Gabriel stroked his beard. “I’ve made a number of mistakes in the last few weeks, Alcaeus. The greatest of them was assuming that Thorn was less gifted than I am. He’s not. He’s as willing to take risks. Suddenly he’s daring. He may risk Dorling. He may even be right to.”

“There’s more,” Alcaeus said. “Harcourt on the west wall fell to the Faery Knight yesterday. I didn’t hear—the message went to Albinkirk by bird and I only have it from Ser John. Another army crossed the Great River just east of N’pano over a week ago, from the north.”

“Oh, sweet Christ,” Gelfred said. The man who never swore.

Alcaeus nodded. “One must assume that the Faery Knight and the sorcerer have come to some accommodation.
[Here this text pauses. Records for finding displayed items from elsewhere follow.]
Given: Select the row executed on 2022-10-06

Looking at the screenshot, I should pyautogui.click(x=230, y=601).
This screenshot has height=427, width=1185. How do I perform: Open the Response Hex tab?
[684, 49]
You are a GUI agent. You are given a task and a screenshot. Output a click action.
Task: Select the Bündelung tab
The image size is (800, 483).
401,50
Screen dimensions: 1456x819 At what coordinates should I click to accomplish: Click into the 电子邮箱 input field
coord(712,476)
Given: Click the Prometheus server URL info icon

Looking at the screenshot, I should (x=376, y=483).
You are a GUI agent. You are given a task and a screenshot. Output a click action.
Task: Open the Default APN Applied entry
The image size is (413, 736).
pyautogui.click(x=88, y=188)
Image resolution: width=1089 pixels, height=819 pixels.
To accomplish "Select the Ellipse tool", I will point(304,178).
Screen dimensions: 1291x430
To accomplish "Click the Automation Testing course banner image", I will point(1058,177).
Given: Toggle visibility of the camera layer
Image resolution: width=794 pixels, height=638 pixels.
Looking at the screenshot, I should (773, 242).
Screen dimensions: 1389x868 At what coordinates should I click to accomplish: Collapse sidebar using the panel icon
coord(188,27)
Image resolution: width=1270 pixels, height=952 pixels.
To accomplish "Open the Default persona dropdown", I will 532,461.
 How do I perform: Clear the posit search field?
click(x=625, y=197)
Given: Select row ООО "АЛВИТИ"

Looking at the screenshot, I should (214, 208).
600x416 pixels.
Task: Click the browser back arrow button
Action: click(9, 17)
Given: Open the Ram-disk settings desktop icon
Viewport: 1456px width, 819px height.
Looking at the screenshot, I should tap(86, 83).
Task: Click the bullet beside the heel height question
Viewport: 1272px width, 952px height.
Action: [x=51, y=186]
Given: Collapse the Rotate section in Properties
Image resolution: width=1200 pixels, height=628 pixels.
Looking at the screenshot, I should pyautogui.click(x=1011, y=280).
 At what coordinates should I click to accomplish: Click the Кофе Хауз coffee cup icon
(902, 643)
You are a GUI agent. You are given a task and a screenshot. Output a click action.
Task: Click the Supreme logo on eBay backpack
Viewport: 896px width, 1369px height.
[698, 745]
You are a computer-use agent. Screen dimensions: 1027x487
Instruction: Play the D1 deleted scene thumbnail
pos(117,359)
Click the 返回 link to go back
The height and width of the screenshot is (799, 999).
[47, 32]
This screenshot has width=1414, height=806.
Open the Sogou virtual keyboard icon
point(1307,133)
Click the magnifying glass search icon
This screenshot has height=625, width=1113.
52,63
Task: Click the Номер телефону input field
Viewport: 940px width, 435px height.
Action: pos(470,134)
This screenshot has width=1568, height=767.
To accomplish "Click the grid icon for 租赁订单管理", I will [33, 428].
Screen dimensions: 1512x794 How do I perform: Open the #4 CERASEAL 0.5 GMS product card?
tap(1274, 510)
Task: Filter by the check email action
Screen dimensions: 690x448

The Faery Knight has an army—or he wouldn’t have taken Harcourt.” Alcaeus hesitated. “I’m sorry to say that Harmodius was said to be with the Faery Knight.”

Gabriel took a deep steadying breath. “Ahh,” he said.

Gelfred spat. “First Towbray and now Harmodius,” he said. “I knew the magus was black-hearted, but this—”

“Judge not rashly,” Gabriel said. He drank another sip of wine. “Toby, are you there?”

Toby appeared at his side.

“All officers at first light.” He nodded. “Another busy day.”

“May I make a recommendation now, in private?” Alcaeus asked.

“Of course,” Gabriel said. The Morean was solemn—he put a hand out and rested it on Gabriel’s shoulder.

“If you think we can trust Kronmir, then I say—take Harndon. Now. Destroy this upstart archbishop, crush him against the city walls, finish the rebellion.” Alcaeus waved his hands.

“I like that, as right now the archbishop thinks we’re the rebels.” Gabriel managed a wry smile.

“And then hold Harndon.” Alcaeus shrugged.

“Against the Wild?” Gabriel asked.

Alcaeus nodded. “We have a saying—when the tide rises, climb a big rock. Harndon is the biggest rock. And my reading of the ancients is that this has happened before—all of it. The big invasions, the sudden welling forth of the Wild. Places like Liviapolis and Harndon are built to withstand—exactly this.” He paused. “I have this, too. It is an imperial message. But then you are still, I hope, an imperial officer.”

He handed over a thin piece of the nearly transparent paper that the messenger birds—the big imperial ones—carried.

The Venike ambassador in the city reports that the armies of Galle and Arelat were destroyed in a great battle south of Nunburg in Arelat. Venike has formally requested assistance from the Emperor.

Gabriel spread the map out and stuck his green-hilted dagger through one corner and his eating knife through the opposite.

“That’s for another day,” he said.
Oh, Mr. Smythe, for an hour of your time. I think we’re losing.

“We’re five days from Albinkirk, moving fast,” he said. He nodded to himself. “Dorling’s about the same from Albinkirk—shorter as the crow flies, but the road is dreadful.”

Gelfred and Alcaeus both agreed.

Gabriel thought a moment. “If we lose Dorling, we can’t link up with the Emperor.”